Determining Inventorship

It is important to accurately determine the inventor or inventors of an invention set forth in an application for patent. The act of inventing is, basically, the act of bringing an idea to fruition. It begins with conception of the idea. After it is conceived, the invention is reduced to practice by making and testing the invented object or process under conditions that it will typically encounter.

Just as often, the "reduction to practice" is effected, insofar as patent law is concerned, by filing a patent application. Thus, to determine inventorship, it is important to focus upon the conception or conceptions involved. These conceptions, technically speaking, are the conceptions set forth in the claims, the numbered paragraphs that conclude the patent application. The claims will certainly reflect the preferred and described embodiment of the invention, but they may focus on certain elements of the preferred embodiment and omit others. For that reason, when determining inventorship, it is necessary to examine the claims of the application.

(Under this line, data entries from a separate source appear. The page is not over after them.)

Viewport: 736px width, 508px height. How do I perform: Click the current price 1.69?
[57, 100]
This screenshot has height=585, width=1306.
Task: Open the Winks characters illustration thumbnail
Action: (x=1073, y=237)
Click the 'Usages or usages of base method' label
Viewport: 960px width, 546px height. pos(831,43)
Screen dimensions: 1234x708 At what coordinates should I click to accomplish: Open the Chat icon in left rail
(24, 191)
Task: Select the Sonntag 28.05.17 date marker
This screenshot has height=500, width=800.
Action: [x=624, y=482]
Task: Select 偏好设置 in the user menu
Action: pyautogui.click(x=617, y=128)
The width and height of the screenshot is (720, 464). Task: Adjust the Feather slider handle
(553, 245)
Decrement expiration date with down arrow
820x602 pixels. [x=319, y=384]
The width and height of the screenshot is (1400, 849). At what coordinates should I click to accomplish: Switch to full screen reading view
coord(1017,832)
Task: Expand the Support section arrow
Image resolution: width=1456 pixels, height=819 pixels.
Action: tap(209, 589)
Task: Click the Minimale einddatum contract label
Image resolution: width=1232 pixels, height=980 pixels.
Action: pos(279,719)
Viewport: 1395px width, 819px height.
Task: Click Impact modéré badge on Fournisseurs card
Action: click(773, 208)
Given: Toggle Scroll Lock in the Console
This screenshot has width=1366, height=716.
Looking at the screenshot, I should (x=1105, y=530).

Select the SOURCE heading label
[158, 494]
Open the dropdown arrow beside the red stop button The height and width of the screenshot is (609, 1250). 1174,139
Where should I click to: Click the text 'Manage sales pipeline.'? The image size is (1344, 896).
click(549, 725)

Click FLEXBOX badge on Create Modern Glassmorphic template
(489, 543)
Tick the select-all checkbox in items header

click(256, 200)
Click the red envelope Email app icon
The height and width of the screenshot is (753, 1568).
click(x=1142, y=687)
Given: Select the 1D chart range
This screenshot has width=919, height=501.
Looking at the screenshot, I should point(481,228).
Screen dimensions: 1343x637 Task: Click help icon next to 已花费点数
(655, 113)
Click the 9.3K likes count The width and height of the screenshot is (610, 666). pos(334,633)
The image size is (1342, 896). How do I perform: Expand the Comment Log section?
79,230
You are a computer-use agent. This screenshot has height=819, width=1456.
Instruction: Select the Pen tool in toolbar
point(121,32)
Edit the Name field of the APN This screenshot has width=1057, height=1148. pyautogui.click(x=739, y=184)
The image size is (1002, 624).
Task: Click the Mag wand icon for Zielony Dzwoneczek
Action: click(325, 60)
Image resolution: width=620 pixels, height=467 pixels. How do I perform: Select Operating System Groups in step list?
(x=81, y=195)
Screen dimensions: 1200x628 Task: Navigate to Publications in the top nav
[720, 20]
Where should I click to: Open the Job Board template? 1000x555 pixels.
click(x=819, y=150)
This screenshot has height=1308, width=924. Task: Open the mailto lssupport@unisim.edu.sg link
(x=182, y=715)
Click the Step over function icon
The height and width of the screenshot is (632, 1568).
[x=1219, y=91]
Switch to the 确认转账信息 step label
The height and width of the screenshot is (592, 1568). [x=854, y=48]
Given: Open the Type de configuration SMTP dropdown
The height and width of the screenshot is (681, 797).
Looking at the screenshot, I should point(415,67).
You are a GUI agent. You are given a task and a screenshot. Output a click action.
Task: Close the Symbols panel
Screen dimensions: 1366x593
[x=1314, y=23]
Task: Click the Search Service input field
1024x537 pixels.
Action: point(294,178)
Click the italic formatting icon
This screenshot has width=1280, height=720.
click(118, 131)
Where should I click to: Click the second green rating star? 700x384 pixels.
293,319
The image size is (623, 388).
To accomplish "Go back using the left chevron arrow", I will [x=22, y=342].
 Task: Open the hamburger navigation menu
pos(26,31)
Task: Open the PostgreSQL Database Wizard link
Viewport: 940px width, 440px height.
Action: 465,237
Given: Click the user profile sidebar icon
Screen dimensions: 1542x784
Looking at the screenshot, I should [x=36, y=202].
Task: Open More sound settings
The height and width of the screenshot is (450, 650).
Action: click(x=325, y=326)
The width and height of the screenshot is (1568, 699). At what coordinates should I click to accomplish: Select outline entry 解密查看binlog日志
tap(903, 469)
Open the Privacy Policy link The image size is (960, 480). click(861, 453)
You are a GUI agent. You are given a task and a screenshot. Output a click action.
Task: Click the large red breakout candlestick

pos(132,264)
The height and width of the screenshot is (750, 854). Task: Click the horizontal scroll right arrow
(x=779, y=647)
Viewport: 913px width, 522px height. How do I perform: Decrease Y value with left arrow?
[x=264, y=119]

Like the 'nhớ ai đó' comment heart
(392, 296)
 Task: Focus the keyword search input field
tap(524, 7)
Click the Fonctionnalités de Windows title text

The conception of an invention may have occurred in the mind of a single person, or may have occurred during joint efforts by two or more people. It is not necessary for these people to physically work together, or to work on the invention at the same time, or to make the same type or amount of contribution, or to each contribute to the subject matter of each claim of the application. Instead, two or more people may be joint inventors as a result of their joint efforts concerning the invention as defined by the various claims of the application. When each contributed important aspects of the claimed invention to the joint effort, then each properly should be named as a joint inventor. On the other hand, the invention may have come into being as a result of a conception by one person. In such a case, even though others may have suggested variations or elaborations on the invention, if those variations or elaborations would have been obvious to one skilled in the field of the invention, then the invention would be the product of the single, initial person.